■ **Job**
Please copy out the material below line for line, leaving every character unchanged.

==================================================

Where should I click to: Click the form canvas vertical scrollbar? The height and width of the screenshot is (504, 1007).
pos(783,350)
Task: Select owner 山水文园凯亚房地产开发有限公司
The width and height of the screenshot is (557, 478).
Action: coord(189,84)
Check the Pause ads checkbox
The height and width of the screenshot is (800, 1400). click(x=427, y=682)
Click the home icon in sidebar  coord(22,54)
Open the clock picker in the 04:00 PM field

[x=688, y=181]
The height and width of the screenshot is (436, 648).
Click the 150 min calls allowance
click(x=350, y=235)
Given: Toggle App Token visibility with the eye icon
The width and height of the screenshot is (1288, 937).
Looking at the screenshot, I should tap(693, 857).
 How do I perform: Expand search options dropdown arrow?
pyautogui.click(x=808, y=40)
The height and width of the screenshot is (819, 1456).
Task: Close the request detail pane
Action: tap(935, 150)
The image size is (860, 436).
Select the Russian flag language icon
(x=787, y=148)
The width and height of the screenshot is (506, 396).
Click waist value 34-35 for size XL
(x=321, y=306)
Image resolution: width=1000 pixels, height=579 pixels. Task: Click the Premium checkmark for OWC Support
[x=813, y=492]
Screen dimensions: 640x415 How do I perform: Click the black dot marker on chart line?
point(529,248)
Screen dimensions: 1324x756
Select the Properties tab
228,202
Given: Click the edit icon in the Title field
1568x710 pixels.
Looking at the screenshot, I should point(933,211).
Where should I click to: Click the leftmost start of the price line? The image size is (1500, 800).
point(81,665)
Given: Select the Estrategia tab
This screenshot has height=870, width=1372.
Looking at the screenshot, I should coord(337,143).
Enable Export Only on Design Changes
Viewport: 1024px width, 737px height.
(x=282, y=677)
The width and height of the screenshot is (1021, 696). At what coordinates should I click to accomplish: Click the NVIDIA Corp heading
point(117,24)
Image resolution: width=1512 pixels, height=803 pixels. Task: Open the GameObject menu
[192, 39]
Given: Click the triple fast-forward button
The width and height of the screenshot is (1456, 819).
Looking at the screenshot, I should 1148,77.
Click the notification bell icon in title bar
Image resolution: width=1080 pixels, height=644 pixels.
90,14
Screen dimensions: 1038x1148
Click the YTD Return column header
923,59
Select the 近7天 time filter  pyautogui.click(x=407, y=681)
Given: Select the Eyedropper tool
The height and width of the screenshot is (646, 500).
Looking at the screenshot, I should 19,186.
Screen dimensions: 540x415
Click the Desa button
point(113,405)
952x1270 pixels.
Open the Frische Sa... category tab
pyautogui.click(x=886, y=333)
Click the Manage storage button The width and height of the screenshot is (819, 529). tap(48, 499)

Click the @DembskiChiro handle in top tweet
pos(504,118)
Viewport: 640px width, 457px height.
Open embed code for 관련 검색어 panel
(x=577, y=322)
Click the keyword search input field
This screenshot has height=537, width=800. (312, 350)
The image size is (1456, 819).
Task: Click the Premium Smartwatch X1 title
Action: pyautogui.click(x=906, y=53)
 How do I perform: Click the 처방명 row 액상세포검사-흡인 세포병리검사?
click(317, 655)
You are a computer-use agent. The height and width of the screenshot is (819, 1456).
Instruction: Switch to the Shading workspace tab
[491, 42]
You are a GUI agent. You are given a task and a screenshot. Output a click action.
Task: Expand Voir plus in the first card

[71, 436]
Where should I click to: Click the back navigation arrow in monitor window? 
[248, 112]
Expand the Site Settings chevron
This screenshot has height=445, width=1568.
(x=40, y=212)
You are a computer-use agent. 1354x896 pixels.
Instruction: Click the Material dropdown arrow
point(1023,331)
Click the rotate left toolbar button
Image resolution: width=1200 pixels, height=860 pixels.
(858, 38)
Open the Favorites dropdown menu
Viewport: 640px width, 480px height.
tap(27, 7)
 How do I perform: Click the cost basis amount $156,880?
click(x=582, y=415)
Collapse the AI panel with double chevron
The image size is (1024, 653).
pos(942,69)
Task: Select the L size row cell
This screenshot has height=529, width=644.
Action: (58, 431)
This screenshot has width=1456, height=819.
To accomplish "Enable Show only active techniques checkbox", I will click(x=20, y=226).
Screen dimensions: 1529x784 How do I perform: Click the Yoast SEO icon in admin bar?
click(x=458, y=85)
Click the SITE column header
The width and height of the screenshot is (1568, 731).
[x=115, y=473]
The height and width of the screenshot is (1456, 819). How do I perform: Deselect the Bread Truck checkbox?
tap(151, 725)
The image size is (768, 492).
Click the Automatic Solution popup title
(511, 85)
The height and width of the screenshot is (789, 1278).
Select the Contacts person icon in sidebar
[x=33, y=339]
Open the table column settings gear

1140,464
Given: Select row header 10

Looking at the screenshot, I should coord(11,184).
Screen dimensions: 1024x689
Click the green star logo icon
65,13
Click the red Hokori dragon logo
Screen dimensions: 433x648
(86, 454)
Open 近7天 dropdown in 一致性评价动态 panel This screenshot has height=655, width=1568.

==================================================

■ **Written reply**
Where should I click to: Click the form canvas vertical scrollbar? The height and width of the screenshot is (504, 1007).
pos(783,350)
Task: Select owner 山水文园凯亚房地产开发有限公司
The width and height of the screenshot is (557, 478).
Action: coord(189,84)
Check the Pause ads checkbox
The height and width of the screenshot is (800, 1400). click(x=427, y=682)
Click the home icon in sidebar  coord(22,54)
Open the clock picker in the 04:00 PM field

[x=688, y=181]
The height and width of the screenshot is (436, 648).
Click the 150 min calls allowance
click(x=350, y=235)
Given: Toggle App Token visibility with the eye icon
The width and height of the screenshot is (1288, 937).
Looking at the screenshot, I should tap(693, 857).
 How do I perform: Expand search options dropdown arrow?
pyautogui.click(x=808, y=40)
The height and width of the screenshot is (819, 1456).
Task: Close the request detail pane
Action: tap(935, 150)
The image size is (860, 436).
Select the Russian flag language icon
(x=787, y=148)
The width and height of the screenshot is (506, 396).
Click waist value 34-35 for size XL
(x=321, y=306)
Image resolution: width=1000 pixels, height=579 pixels. Task: Click the Premium checkmark for OWC Support
[x=813, y=492]
Screen dimensions: 640x415 How do I perform: Click the black dot marker on chart line?
point(529,248)
Screen dimensions: 1324x756
Select the Properties tab
228,202
Given: Click the edit icon in the Title field
1568x710 pixels.
Looking at the screenshot, I should point(933,211).
Where should I click to: Click the leftmost start of the price line? The image size is (1500, 800).
point(81,665)
Given: Select the Estrategia tab
This screenshot has height=870, width=1372.
Looking at the screenshot, I should coord(337,143).
Enable Export Only on Design Changes
Viewport: 1024px width, 737px height.
(x=282, y=677)
The width and height of the screenshot is (1021, 696). At what coordinates should I click to accomplish: Click the NVIDIA Corp heading
point(117,24)
Image resolution: width=1512 pixels, height=803 pixels. Task: Open the GameObject menu
[192, 39]
Given: Click the triple fast-forward button
The width and height of the screenshot is (1456, 819).
Looking at the screenshot, I should 1148,77.
Click the notification bell icon in title bar
Image resolution: width=1080 pixels, height=644 pixels.
90,14
Screen dimensions: 1038x1148
Click the YTD Return column header
923,59
Select the 近7天 time filter  pyautogui.click(x=407, y=681)
Given: Select the Eyedropper tool
The height and width of the screenshot is (646, 500).
Looking at the screenshot, I should 19,186.
Screen dimensions: 540x415
Click the Desa button
point(113,405)
952x1270 pixels.
Open the Frische Sa... category tab
pyautogui.click(x=886, y=333)
Click the Manage storage button The width and height of the screenshot is (819, 529). tap(48, 499)

Click the @DembskiChiro handle in top tweet
pos(504,118)
Viewport: 640px width, 457px height.
Open embed code for 관련 검색어 panel
(x=577, y=322)
Click the keyword search input field
This screenshot has height=537, width=800. (312, 350)
The image size is (1456, 819).
Task: Click the Premium Smartwatch X1 title
Action: pyautogui.click(x=906, y=53)
 How do I perform: Click the 처방명 row 액상세포검사-흡인 세포병리검사?
click(317, 655)
You are a computer-use agent. The height and width of the screenshot is (819, 1456).
Instruction: Switch to the Shading workspace tab
[491, 42]
You are a GUI agent. You are given a task and a screenshot. Output a click action.
Task: Expand Voir plus in the first card

[71, 436]
Where should I click to: Click the back navigation arrow in monitor window? 
[248, 112]
Expand the Site Settings chevron
This screenshot has height=445, width=1568.
(x=40, y=212)
You are a computer-use agent. 1354x896 pixels.
Instruction: Click the Material dropdown arrow
point(1023,331)
Click the rotate left toolbar button
Image resolution: width=1200 pixels, height=860 pixels.
(858, 38)
Open the Favorites dropdown menu
Viewport: 640px width, 480px height.
tap(27, 7)
 How do I perform: Click the cost basis amount $156,880?
click(x=582, y=415)
Collapse the AI panel with double chevron
The image size is (1024, 653).
pos(942,69)
Task: Select the L size row cell
This screenshot has height=529, width=644.
Action: (58, 431)
This screenshot has width=1456, height=819.
To accomplish "Enable Show only active techniques checkbox", I will click(x=20, y=226).
Screen dimensions: 1529x784 How do I perform: Click the Yoast SEO icon in admin bar?
click(x=458, y=85)
Click the SITE column header
The width and height of the screenshot is (1568, 731).
[x=115, y=473]
The height and width of the screenshot is (1456, 819). How do I perform: Deselect the Bread Truck checkbox?
tap(151, 725)
The image size is (768, 492).
Click the Automatic Solution popup title
(511, 85)
The height and width of the screenshot is (789, 1278).
Select the Contacts person icon in sidebar
[x=33, y=339]
Open the table column settings gear

1140,464
Given: Select row header 10

Looking at the screenshot, I should coord(11,184).
Screen dimensions: 1024x689
Click the green star logo icon
65,13
Click the red Hokori dragon logo
Screen dimensions: 433x648
(86, 454)
Open 近7天 dropdown in 一致性评价动态 panel This screenshot has height=655, width=1568.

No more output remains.